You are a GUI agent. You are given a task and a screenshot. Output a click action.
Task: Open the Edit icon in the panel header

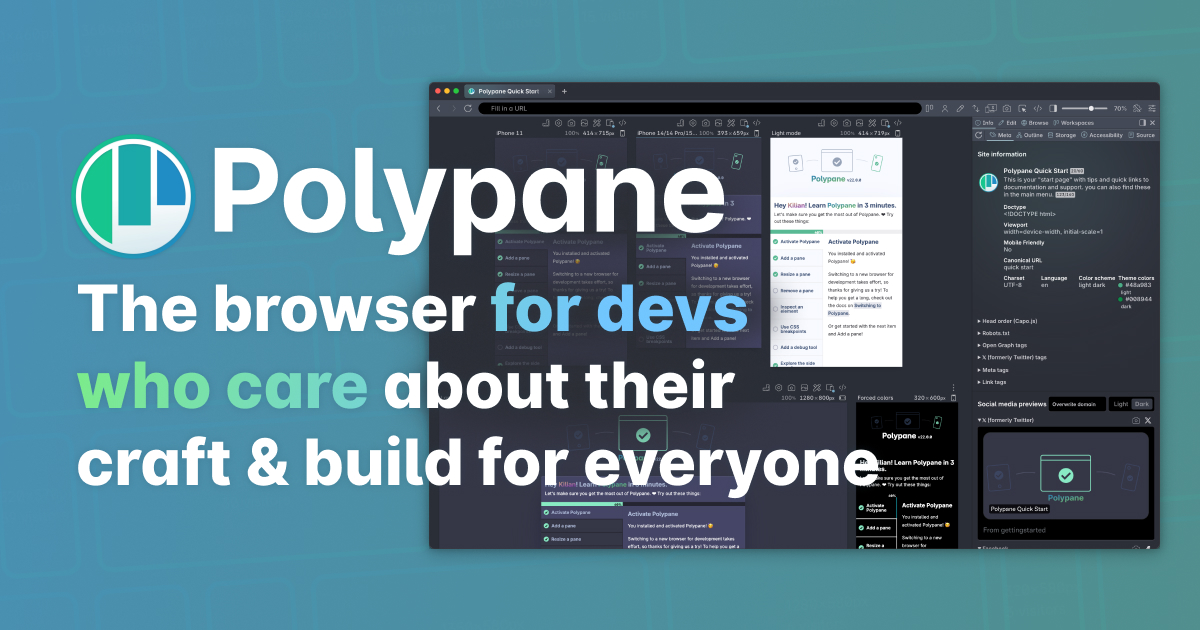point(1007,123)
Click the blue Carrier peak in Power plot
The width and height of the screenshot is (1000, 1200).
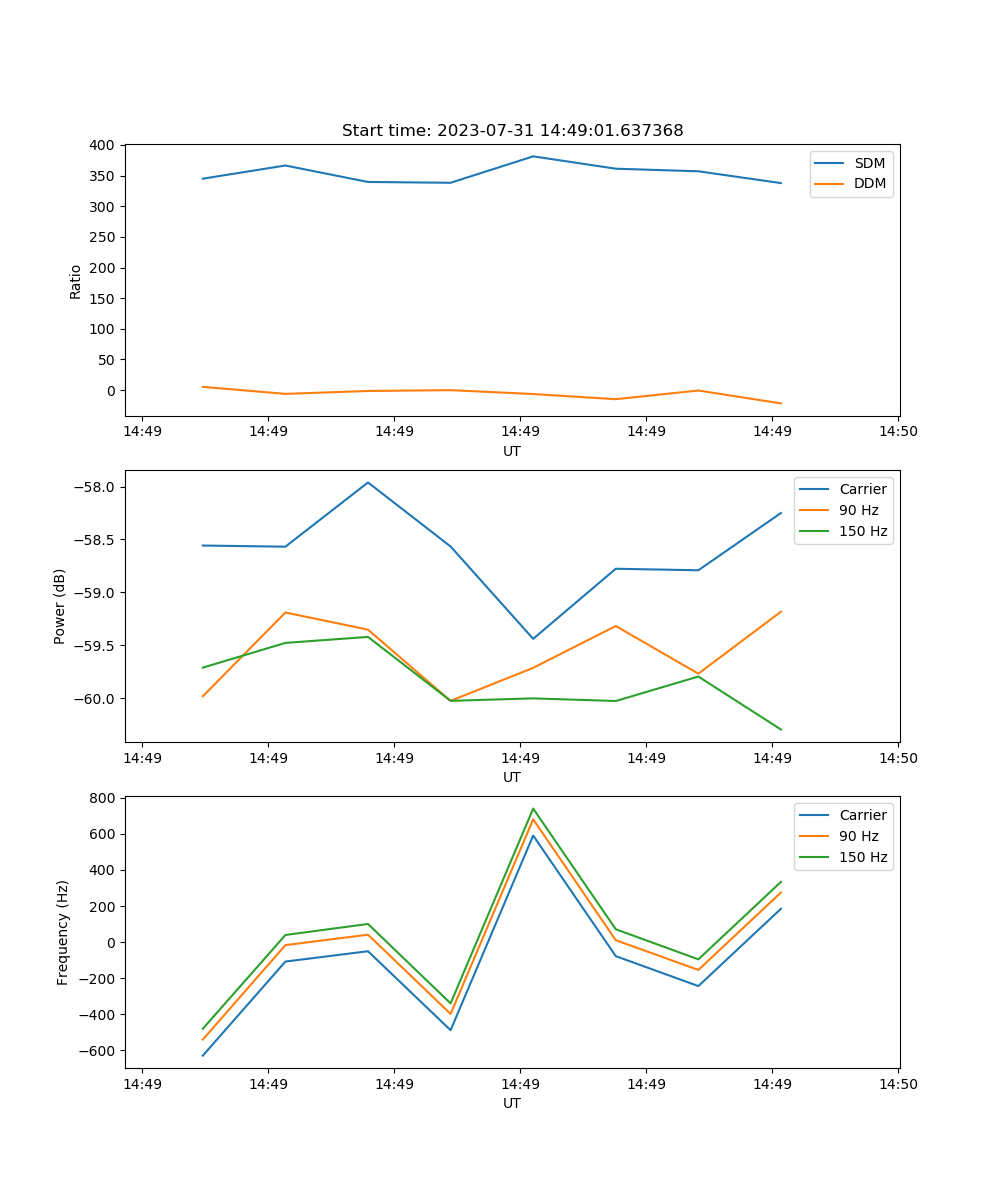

## What is required
A verbatim transcript of the entries above is required, with the pictures left out.

## Problem solution
You are a GUI agent. You are given a task and a screenshot. Output a click action.
Task: Open the Edit icon in the panel header

point(1007,123)
Click the blue Carrier peak in Power plot
The width and height of the screenshot is (1000, 1200).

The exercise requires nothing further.